Here, ensure the appropriate option is selected. As with Instagram Stories, any videos and photos added to your Status will disappear after 24 hours.

Despite the transient nature of the Status feature, remember that anyone who can view your updates can save a copy without your knowledge. WhatsApp doesn't have a built-in feature for saving Status updates, but anyone can do this by taking a screenshot, screen recording, using WhatsApp Status saving apps, and more.

WhatsApp doesn't let you know if someone saves your update, so be careful not to share anything sensitive. Before such a feature is available, here are some tips for making your WhatsApp account more private and secure.

6. WhatsApp Job Scams

Online job scams are pretty common—and with its popularity, fraudsters also use WhatsApp to share job scams. This explains why you may be getting recruitment messages on WhatsApp.

The sender may impersonate a recruiter or recruitment companies, with the most popular option being high-profile organizations and companies like World Health Organization, UNICEF, and Microsoft.

WhatsApp job scams mainly involve the sender sharing a link with a brief description.
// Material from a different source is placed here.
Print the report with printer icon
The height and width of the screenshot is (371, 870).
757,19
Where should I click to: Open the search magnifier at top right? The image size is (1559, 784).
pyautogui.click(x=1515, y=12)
These fake job offers use high salaries as bait and typically want the receiver to send money upfront to secure a spot. Once you send the money, you will never hear from the recruitment impostor again. There are different ways to spot WhatsApp scams; you should learn them if you want to stay ahead of fraudsters.

Is WhatsApp Safe?

So, is WhatsApp safe to use? WhatsApp is a confusing platform. On the one hand, the company implemented end-to-end encryption in one of the world’s most popular apps, a definite security upside. However, there are many WhatsApp security concerns.

One of the primary issues is that it is owned by Meta and suffers many of the same privacy dangers and misinformation campaigns as its parent company. In conclusion, after factoring in all the above, is WhatsApp safe or not? That's up to you.